> **Your task**: Going through the data below, please show each line containing the string "computer".

> **Collected data**:
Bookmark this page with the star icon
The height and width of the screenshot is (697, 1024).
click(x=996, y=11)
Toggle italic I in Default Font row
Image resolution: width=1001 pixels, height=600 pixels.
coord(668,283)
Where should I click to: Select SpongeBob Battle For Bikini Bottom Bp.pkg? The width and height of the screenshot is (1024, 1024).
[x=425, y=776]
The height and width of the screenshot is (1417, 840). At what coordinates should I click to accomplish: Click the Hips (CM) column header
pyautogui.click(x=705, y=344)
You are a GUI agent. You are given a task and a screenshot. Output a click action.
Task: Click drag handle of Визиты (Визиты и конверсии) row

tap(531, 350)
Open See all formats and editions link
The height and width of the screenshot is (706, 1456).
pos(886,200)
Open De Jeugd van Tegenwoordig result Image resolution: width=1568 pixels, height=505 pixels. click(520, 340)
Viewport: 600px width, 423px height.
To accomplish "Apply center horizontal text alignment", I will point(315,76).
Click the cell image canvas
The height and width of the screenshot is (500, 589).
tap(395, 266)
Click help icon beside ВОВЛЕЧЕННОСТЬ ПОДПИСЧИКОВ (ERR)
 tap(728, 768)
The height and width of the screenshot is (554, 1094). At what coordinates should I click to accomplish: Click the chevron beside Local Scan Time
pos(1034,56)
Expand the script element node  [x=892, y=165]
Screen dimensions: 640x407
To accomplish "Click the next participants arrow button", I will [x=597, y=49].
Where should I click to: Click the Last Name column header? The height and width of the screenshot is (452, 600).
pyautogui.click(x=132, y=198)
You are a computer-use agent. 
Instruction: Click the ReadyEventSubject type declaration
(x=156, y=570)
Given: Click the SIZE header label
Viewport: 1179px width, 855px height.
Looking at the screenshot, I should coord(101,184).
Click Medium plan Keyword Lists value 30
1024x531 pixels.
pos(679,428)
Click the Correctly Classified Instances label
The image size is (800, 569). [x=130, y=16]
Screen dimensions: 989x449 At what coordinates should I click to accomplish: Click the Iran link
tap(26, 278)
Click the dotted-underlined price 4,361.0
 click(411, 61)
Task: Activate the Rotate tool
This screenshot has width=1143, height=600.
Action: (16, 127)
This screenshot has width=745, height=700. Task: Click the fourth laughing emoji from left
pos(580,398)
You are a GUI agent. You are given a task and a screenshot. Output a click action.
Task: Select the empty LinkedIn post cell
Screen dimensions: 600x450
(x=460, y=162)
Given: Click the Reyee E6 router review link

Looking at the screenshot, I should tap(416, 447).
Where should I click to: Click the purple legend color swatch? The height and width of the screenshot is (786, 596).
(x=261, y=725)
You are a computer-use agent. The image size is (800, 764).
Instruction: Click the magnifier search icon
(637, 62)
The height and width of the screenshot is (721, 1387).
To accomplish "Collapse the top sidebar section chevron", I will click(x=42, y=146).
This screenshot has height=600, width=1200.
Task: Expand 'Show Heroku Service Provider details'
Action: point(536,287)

> **Exercise response**:
You are a computer-use agent. 
You are a computer-use agent. The image size is (800, 764).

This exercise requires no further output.